Iron ore makes historic bounce, but will it last?

Analysts are doubting the long-term significance of a 19% rise in the price of iron ore on Monday, which boosted Australia’s iron ore majors on the stock exchange.

The spot price for 62% Fe benchmark iron ore surged to US$63.74 per tonne on Monday, March 8, its highest point since June 2015, and the highest single-day percentage rise on record.

The price leap was triggered by Chinese policymakers, who indicated an improved economic growth outlook, resulting in increased steel consumption forecasts.

Chinese analyst Zhao Chaoyue, quoted by Bloomberg, said the news had driven the local market into a frenzy.

“The iron ore and steel markets have gone berserk,” Chaoyue was quoted as saying. “They’ve departed from fundamentals and are heavily driven by sentiment.

“Investors are expecting further monetary easing by the Chinese government to boost steel demand.”

Monday’s price surge led to share bounces for Australia’s trio of major iron ore miners: BHP Billiton (up 4.9% on prior close to $18.55), Rio Tinto (up 3.5% to $46.47) and Fortescue Metals Group (up 23.7% to $3.08).

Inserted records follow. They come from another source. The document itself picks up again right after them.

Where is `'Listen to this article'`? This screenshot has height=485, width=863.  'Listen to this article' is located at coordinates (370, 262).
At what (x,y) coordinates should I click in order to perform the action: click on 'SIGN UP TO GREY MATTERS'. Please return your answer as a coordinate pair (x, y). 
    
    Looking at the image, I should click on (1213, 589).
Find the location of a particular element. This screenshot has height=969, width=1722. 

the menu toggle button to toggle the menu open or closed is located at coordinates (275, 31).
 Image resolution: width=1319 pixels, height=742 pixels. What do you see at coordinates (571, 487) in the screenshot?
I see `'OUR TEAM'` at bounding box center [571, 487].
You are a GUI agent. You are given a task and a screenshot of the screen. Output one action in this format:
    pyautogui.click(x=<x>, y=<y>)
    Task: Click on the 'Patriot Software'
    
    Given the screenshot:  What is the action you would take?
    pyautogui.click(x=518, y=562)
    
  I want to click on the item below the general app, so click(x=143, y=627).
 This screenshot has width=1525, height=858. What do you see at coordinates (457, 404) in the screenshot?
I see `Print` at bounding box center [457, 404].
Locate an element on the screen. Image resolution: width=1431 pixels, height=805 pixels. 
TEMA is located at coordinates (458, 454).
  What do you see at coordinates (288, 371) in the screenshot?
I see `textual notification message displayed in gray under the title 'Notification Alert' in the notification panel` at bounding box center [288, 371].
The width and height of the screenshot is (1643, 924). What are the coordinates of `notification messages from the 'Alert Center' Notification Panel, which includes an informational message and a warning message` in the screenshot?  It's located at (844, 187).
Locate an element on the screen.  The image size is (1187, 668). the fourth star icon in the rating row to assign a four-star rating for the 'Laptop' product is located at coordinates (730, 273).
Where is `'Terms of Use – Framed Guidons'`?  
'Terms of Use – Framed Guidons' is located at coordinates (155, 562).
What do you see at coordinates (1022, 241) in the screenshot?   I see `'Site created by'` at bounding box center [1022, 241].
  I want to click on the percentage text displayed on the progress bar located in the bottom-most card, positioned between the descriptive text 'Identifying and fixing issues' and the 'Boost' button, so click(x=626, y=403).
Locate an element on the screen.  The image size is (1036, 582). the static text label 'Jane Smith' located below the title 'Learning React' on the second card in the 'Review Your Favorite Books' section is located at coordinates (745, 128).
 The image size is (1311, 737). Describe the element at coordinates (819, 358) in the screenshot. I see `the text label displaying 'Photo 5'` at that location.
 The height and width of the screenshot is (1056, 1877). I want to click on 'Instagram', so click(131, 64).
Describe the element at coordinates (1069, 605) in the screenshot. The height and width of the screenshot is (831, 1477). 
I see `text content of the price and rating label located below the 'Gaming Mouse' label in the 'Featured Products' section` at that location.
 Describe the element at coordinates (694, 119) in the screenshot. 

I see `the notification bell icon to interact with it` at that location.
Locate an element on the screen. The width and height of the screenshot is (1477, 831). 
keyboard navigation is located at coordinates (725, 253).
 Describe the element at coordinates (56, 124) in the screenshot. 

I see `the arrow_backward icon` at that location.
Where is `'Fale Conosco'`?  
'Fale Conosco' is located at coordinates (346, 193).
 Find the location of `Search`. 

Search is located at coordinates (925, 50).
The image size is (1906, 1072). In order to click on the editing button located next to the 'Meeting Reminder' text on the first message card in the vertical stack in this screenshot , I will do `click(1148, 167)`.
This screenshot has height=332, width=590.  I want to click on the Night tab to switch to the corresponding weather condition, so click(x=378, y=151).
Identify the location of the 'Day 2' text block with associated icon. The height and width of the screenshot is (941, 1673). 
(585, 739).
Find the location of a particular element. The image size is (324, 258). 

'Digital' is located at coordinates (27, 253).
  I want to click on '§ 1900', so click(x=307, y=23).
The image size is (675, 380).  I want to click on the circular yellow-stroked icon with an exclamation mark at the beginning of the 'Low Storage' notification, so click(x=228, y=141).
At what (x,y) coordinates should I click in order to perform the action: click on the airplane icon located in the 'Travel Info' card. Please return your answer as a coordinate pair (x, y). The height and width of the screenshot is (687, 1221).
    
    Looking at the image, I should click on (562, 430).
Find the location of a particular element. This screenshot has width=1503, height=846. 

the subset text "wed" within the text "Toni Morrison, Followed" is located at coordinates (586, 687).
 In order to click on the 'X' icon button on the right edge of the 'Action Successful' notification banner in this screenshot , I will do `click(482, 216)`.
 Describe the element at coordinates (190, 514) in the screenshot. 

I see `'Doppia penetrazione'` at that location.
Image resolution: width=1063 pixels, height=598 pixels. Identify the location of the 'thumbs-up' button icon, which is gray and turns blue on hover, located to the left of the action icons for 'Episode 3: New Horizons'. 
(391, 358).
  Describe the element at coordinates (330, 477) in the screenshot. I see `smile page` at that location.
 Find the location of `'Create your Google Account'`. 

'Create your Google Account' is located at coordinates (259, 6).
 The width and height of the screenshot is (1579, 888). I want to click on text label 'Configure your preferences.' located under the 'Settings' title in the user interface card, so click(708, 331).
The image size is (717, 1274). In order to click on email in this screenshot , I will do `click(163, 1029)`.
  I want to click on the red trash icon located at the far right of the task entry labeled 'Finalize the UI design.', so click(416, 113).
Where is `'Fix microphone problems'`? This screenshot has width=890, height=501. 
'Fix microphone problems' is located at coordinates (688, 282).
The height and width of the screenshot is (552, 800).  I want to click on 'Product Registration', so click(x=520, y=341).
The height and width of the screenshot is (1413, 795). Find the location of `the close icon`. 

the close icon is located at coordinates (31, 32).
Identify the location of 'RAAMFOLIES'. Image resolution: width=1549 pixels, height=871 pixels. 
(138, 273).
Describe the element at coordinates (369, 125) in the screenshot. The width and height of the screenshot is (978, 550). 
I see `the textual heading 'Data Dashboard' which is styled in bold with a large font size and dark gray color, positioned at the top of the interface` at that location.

All three majors encountered minor downward adjustments on Tuesday, but remained above their Friday close by the end of trading. The adjustment was driven by a small downtick in the iron ore price, of 11c to US$63.63.

After Monday’s growth, a mere 11c downturn on Tuesday served to assuage some concerns over the sustainability of the price bounce.

But several analysts are indicating the price will continue to decline in the long term.

“We expect the current rally to be short-lived,” a pair of Goldman Sachs analysts said in a note, quoted this week by Bloomberg.

UBS commodity analyst Tom Price reportedly told the ABC that the price spike was “a bit surreal, even for the most bullish [analyst]”.

“Twenty per cent equals record high equals not normal,” Price was quoted as saying.

Another UBS analyst, Daniel Morgan, was quoted by ABC: “The latest couple of months reflect minimal demand pick-up due to slow infrastructure build.

“Government pronouncements of mill shutdowns for capacity rationing and pollution reduction have boosted steel price sentiment, but if enacted, will reduce iron ore demand.”